String processing with Python

Using a text corpus found on the cds-language GitHub repo or a corpus of your own found on a site such as Kaggle, write a Python script which calculates collocates for a specific keyword.



The script should take a directory of text files, a keyword, and a window size (number of words) as input parameters, and an output file called out/{filename}.csv
These parameters can be defined in the script itself
Find out how often each word collocates with the target across the corpus
Use this to calculate mutual information between the target word and all collocates across the corpus
Save result as a single file consisting of four columns: collocate, raw_frequency, MI


BONUS CHALLENGE: Use argparse to take inputs from the command line as parameters


General instructions

For this assignment, you should upload a standalone .py script which can be executed from the command line.
Save your script as collocation.py
Make sure to include a requirements.txt file and your data
You can either upload the scripts here or push to GitHub and include a link - or both!
Your code should be clearly documented in a way that allows others to easily follow the structure of your script and to use them from the command line


Purpose

This assignment is designed to test that you have a understanding of:

how to structure, document, and share a Python scripts;
how to effectively make use of native Python packages for string processing;
how to extract basic linguistic information from large quantities of text, specifically in relation to a specific target keyword

In [8]:
#Importing all the necessary modules
import os
import re
from collections import Counter
import pandas as pd
from pathlib import Path

filepath = os.path.join("..", "data", "100_english_novels", "corpus")



In [9]:
# Define function which includes the arguments text directory, keyword and window size (the latter n-words before and n-words after keyword)
def collocation(text_dir, keyword, window_size = 1):
    # Make a list that the loop appends to
    collocations = list()
    collocations_unique = list()
    concordance_lines = list()
    collocate_lines = list()

    # For each file in the filepath that ends with .txt, read the file into "text"
    for file in Path(text_dir).glob("*9.txt"):
        with open(file, "r", encoding="utf-8") as file:
            text = file.read()

            # Tokenize each text into individual words
            text_tokens = re.compile(r"\W+").split(text)
            
            # Return index for each element text_tokens if the element in text_tokens is equal to keyword
            indices = [index for index, match in enumerate(text_tokens) if match == keyword]
            
            # For each keyword in the text, create an object (= concordance_line) that has keyword and the words just before and after (keyword +- window_size)
            for index in indices:
                concordance_line = text_tokens[max(0,index - window_size):index+window_size+1]
                
                # Append the concordance line to "concordance_lines"
                concordance_lines.append(concordance_line)
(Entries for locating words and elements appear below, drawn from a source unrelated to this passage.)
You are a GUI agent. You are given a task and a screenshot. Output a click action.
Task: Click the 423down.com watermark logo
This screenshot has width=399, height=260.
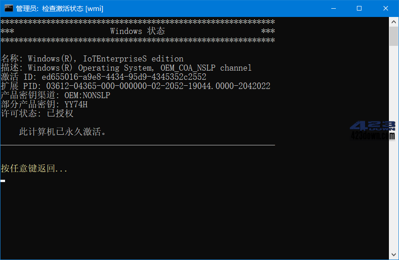pos(372,131)
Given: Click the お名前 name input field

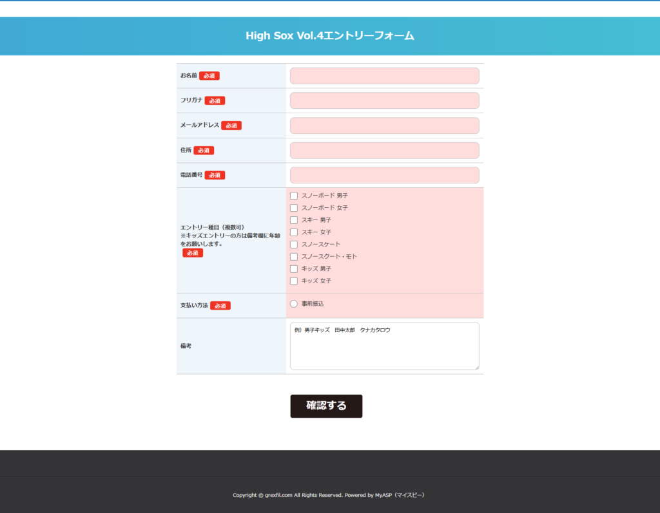Looking at the screenshot, I should [384, 76].
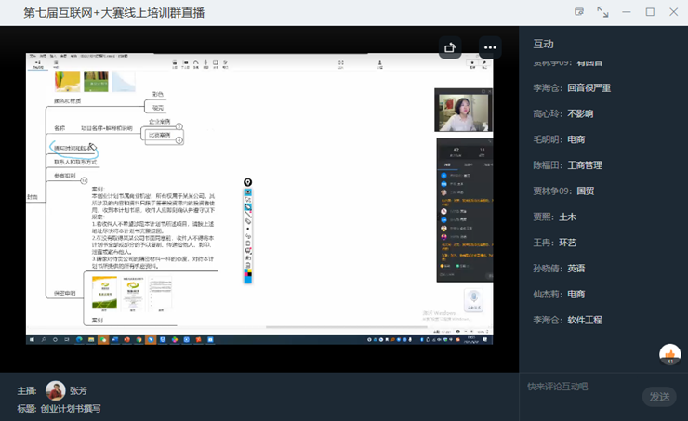Viewport: 688px width, 421px height.
Task: Click the business plan cover thumbnail image
Action: 103,293
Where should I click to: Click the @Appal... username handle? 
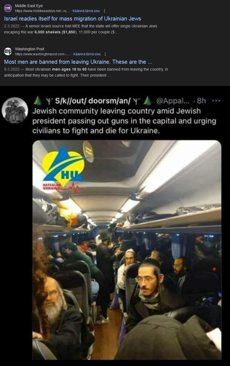(x=172, y=101)
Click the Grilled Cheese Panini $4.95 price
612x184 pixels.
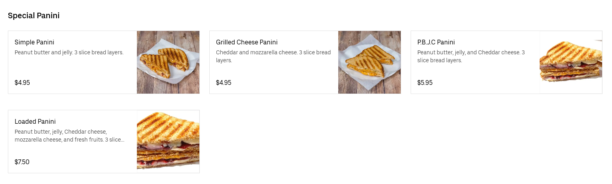(224, 82)
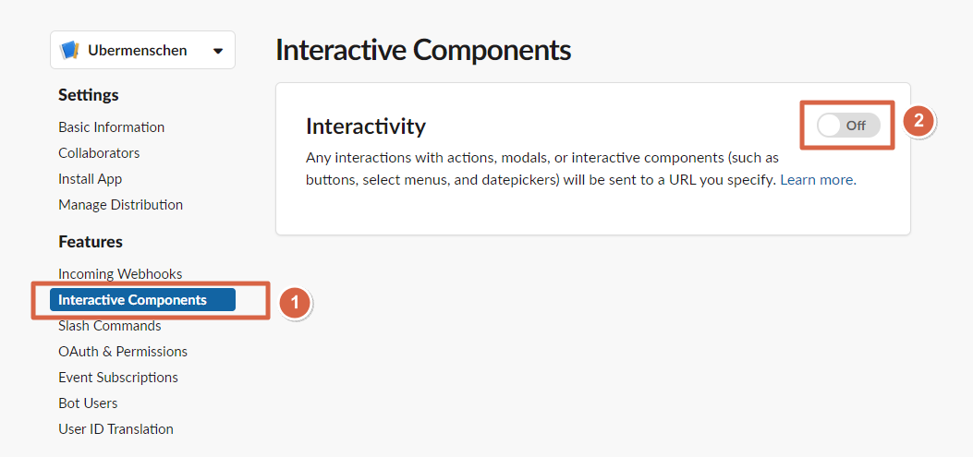Click the numbered annotation badge 1

point(295,302)

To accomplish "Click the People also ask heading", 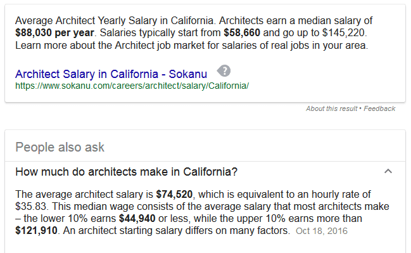I will click(60, 147).
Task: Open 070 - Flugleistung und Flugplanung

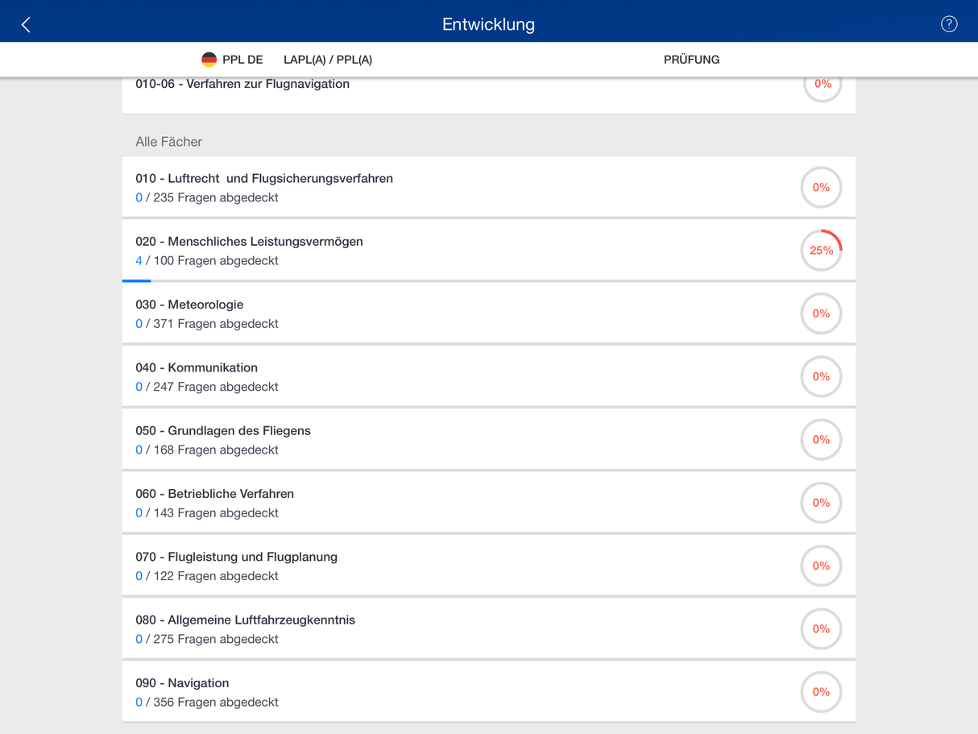Action: (x=236, y=557)
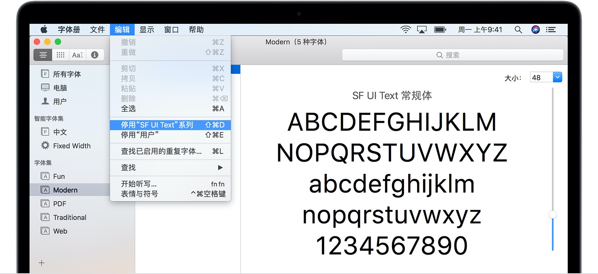Open the font size dropdown showing 48

(557, 77)
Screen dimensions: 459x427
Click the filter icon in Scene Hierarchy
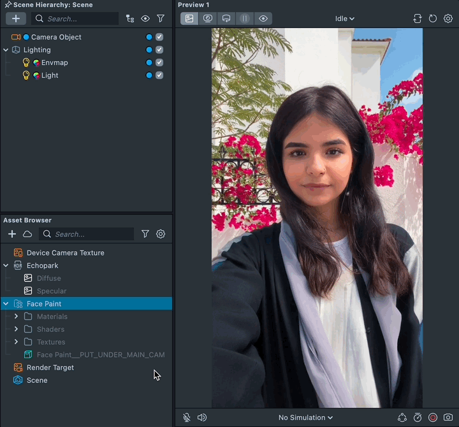click(161, 18)
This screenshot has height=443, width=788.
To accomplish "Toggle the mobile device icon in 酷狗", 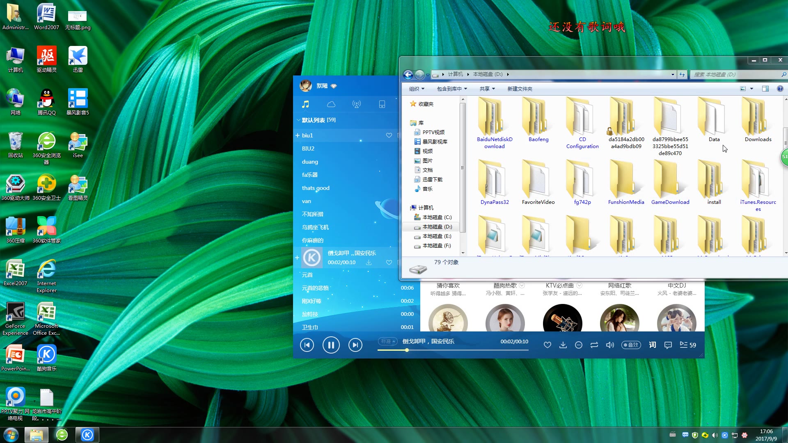I will pyautogui.click(x=382, y=104).
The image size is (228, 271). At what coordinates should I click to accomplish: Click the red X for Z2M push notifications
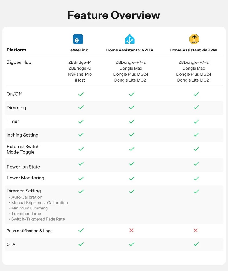pyautogui.click(x=195, y=230)
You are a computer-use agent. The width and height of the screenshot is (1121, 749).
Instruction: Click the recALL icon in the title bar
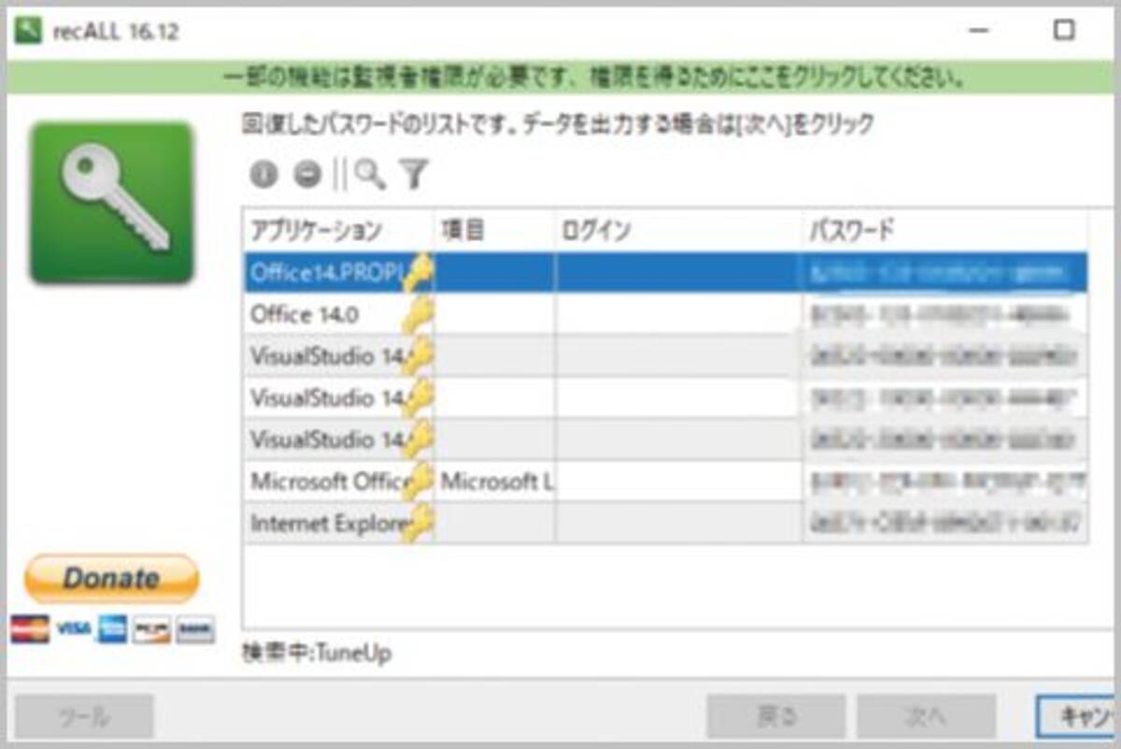pos(29,31)
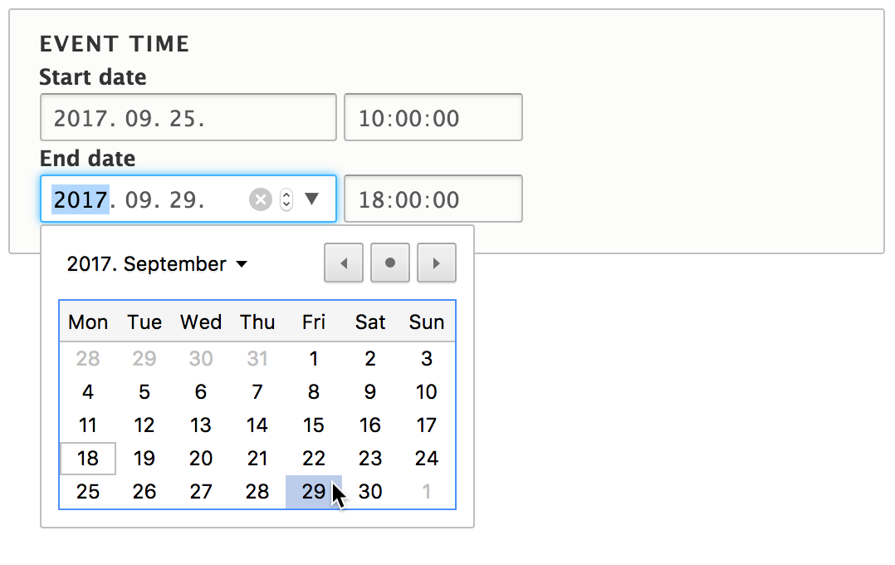Go to the next month
Image resolution: width=895 pixels, height=565 pixels.
(437, 263)
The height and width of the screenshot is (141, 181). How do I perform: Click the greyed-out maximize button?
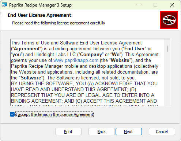click(155, 5)
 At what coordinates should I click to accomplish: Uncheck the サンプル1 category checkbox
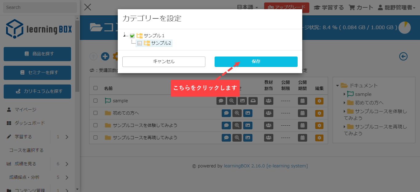[x=132, y=36]
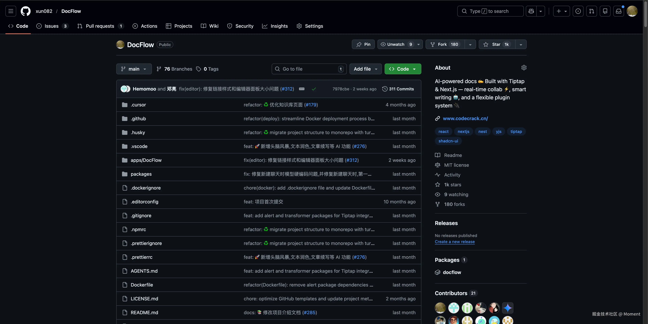The width and height of the screenshot is (648, 324).
Task: Click the GitHub logo icon
Action: pyautogui.click(x=25, y=11)
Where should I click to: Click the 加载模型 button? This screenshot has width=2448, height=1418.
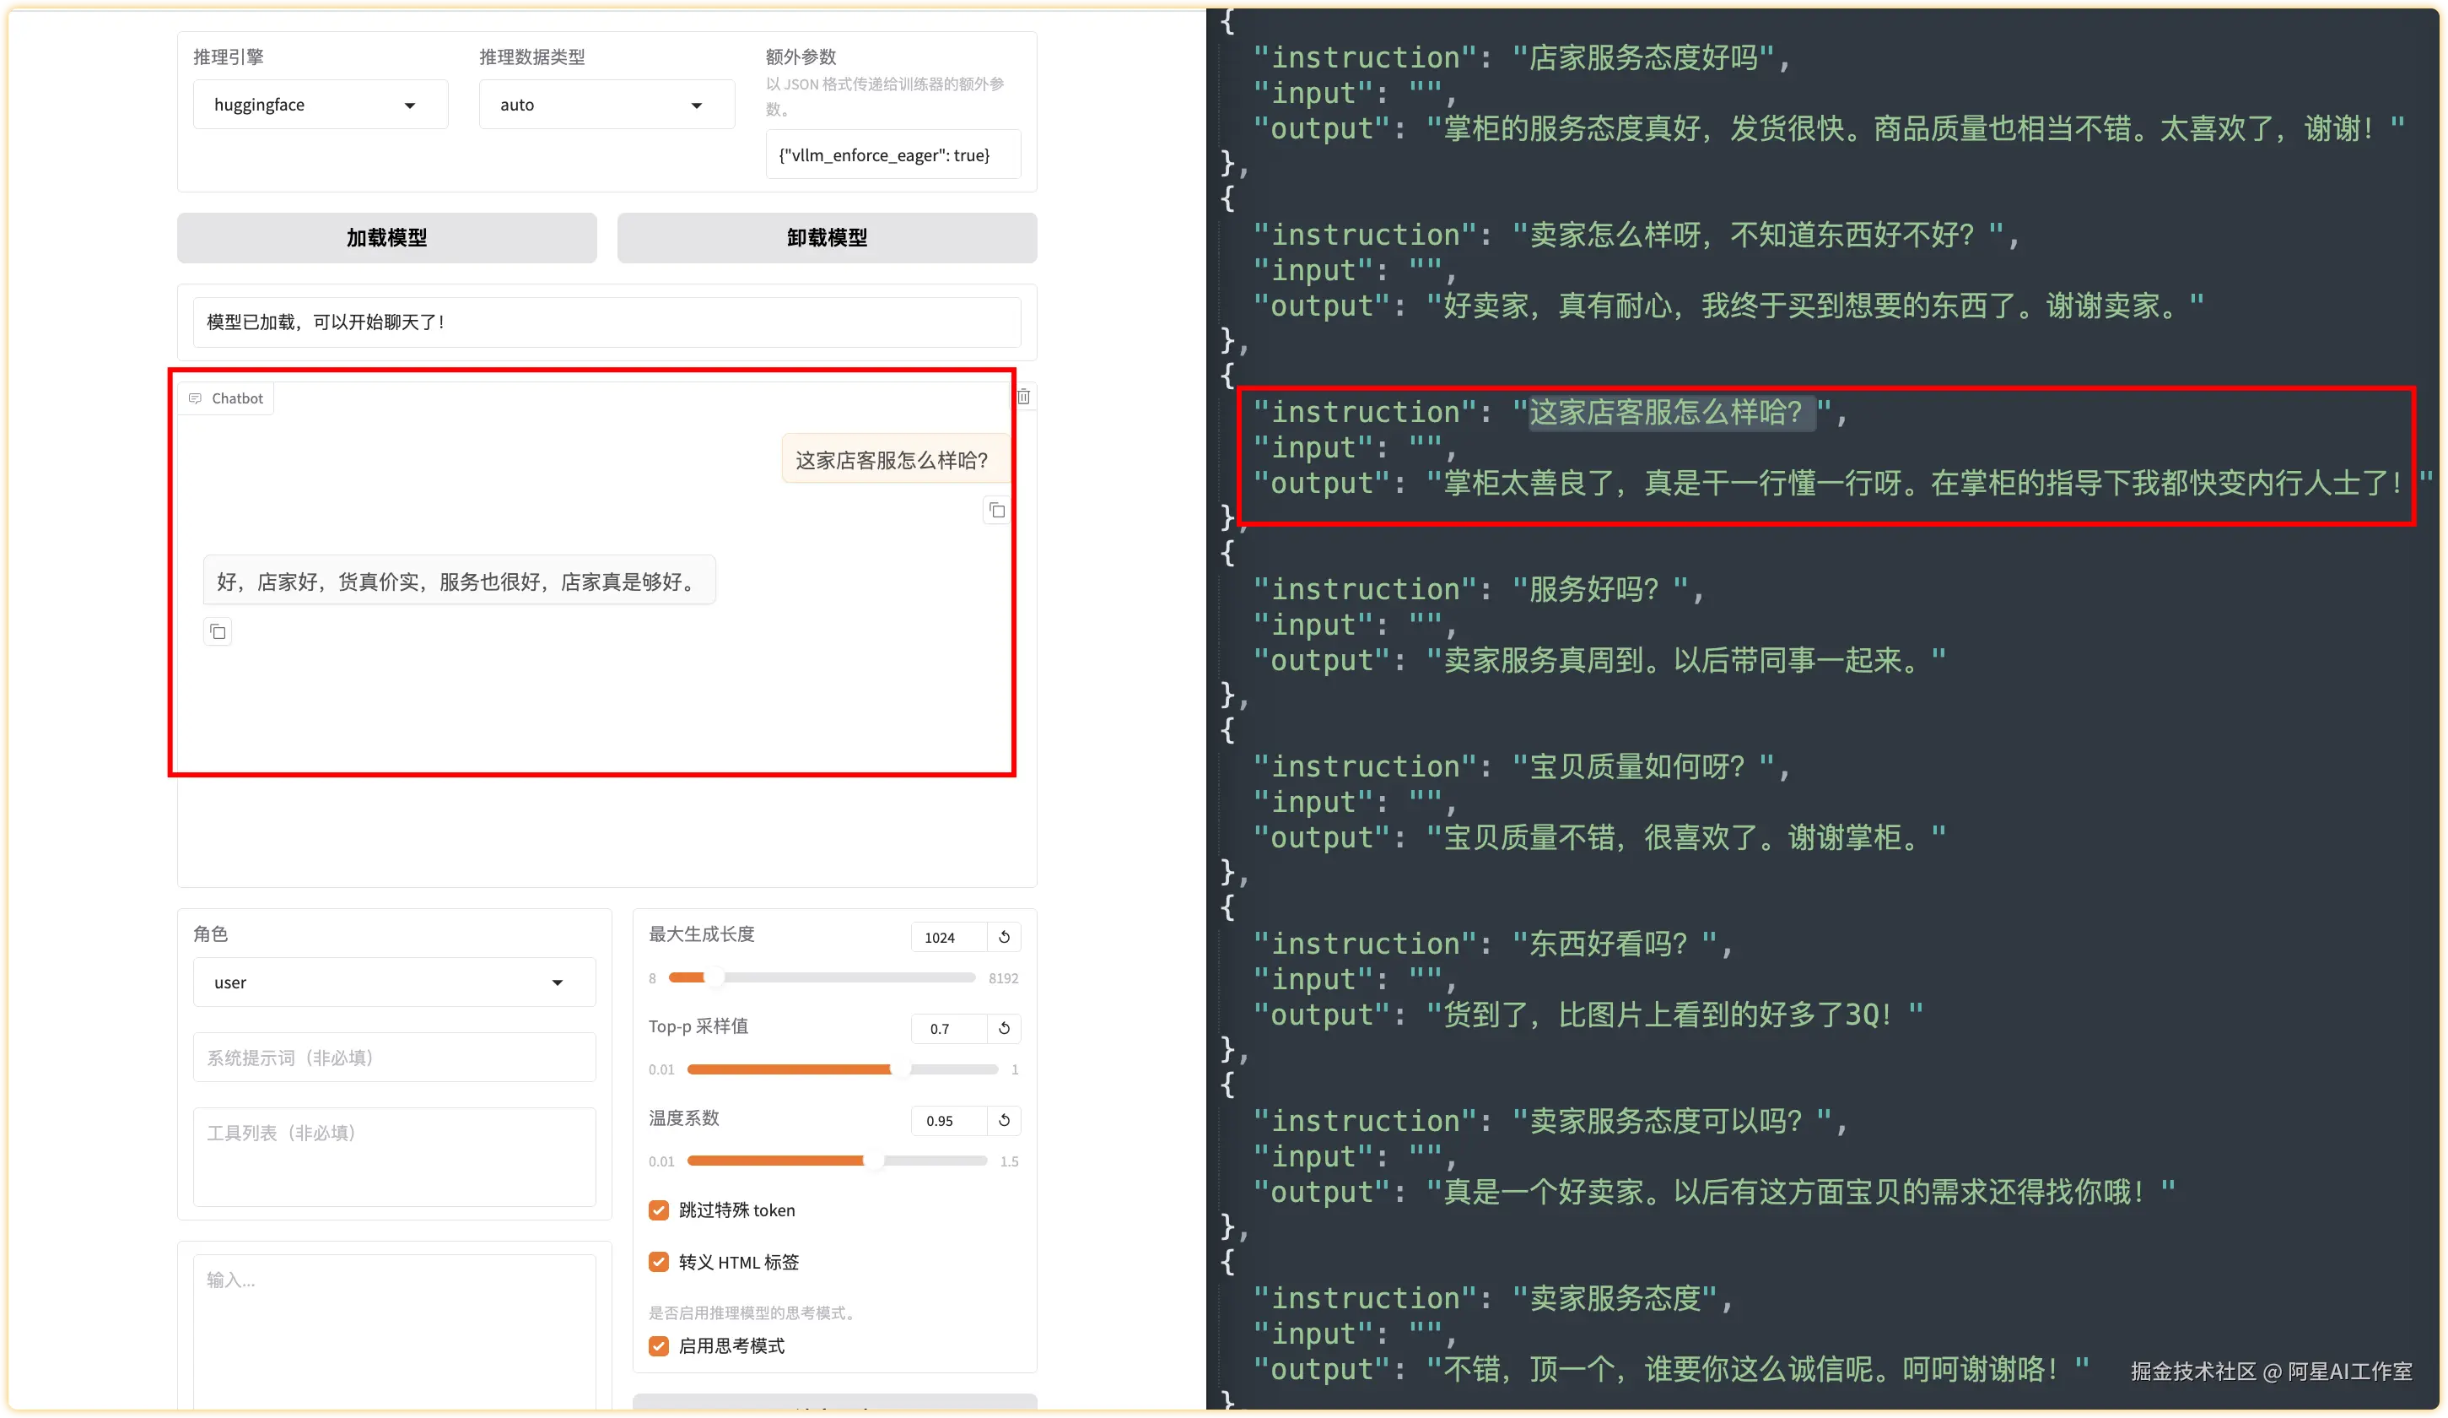(x=387, y=238)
                # For each word in the concordance_line, add it to "new_collocations" if it is not the keyword.
                new_collocations = [collocate for collocate in concordance_line if collocate != keyword]

                # For each word in the concordance_line, add it to "new_collocations_unique" if it is not the keyword and if it does not already exist in the list.
                new_collocations_unique = [collocate for collocate in concordance_line if collocate not in collocations_unique and collocate != keyword]
                
                # Extend my list collocations, with all the collocations (words around keyword)
                collocations.extend(new_collocations)
                
                # Extend my list collocations_unique, with all the collocations (words around keyword) that do not already appear in the list.
                if new_collocations_unique not in collocations_unique:
                    collocations_unique.extend(new_collocations_unique)

    
    # Go through the collocations (all words that have appeared with the keyword in any of the texts) and count how often they have occured with the keyword.
    o11 = Counter(collocations)

    # Create an empty dictionary for counting concordance lines where keyword occurs without collocation.
    o12 = dict()
    
    # For each unique collocation in collocations_unique:
    for collocation_unique in collocations_unique:
        
        # Set loop counter
        loop_count = 0
        
        # For each line in concordance_lines, if the unique collocation does NOT appear, add +1 to counter
        for concordance_line in concordance_lines:
            if collocation_unique not in concordance_line:
                loop_count += 1

        # Updating the o12 to include a count for n-times that each unique collocation did not appear with a keyword
        o12.update({collocation_unique : loop_count})
    
    # Getting number of concordance lines (and we have 1 per keyword)
    n_times_keyword = len(concordance_lines)
    
    # Writing a dictionary with the keys for all collocates, and the value for n_keywords.
    R1 = {x: n_times_keyword for x in o12}


    print(f"All concordance lines with keyword: {concordance_lines}")
    print(f"All collocations (not unique): {collocations}")
    print(f"All unique collocations: {collocations_unique}")
    print(f"Number of collocations: {len(collocations)}")
    print(f"Number of unique collocations: {len(collocations_unique)}")
    print(f"N-times keyword occurs with collocate: {o11}") # n-times keyword occurs with collocate
    print(f"n-times keyword occurs w/o collocate: {o12}") # n-times keyword occurs w/o collocate
    print(f"N-times keyword occurs (regardless of collocate): {R1}") # n-times keyword occurs (regardless of collocate)
    
######################## STILL MISSING (HAVEN'T DONE THIS YET) ########################
            # o21 # n-times collocate occurs w/o keyword
            # o22 # n-times neither keyword nor collocate appears within a 1 + window_size
            # R2 # n-times a window contains collocate w/o keyword, or neither contains keyword nor collocate
            # C1 # n-times collocate occurs either with or without keyword
            # C2 # n-times collocate does not occur
            # N # sum of C1 + C2 + R1 + R2

In [10]:
collocation(filepath, "denounce")

All concordance lines with keyword: [['to', 'denounce', 'the'], ['would', 'denounce', 'me'], ['would', 'denounce', 'them'], ['to', 'denounce', 'my']]
All collocations (not unique): ['to', 'the', 'would', 'me', 'would', 'them', 'to', 'my']
All unique collocations: ['to', 'the', 'would', 'me', 'them', 'my']
Number of collocations: 8
Number of unique collocations: 6
N-times keyword occurs with collocate: Counter({'to': 2, 'would': 2, 'the': 1, 'me': 1, 'them': 1, 'my': 1})
n-times keyword occurs w/o collocate: {'to': 2, 'the': 3, 'would': 2, 'me': 3, 'them': 3, 'my': 3}
N-times keyword occurs (regardless of collocate): {'to': 4, 'the': 4, 'would': 4, 'me': 4, 'them': 4, 'my': 4}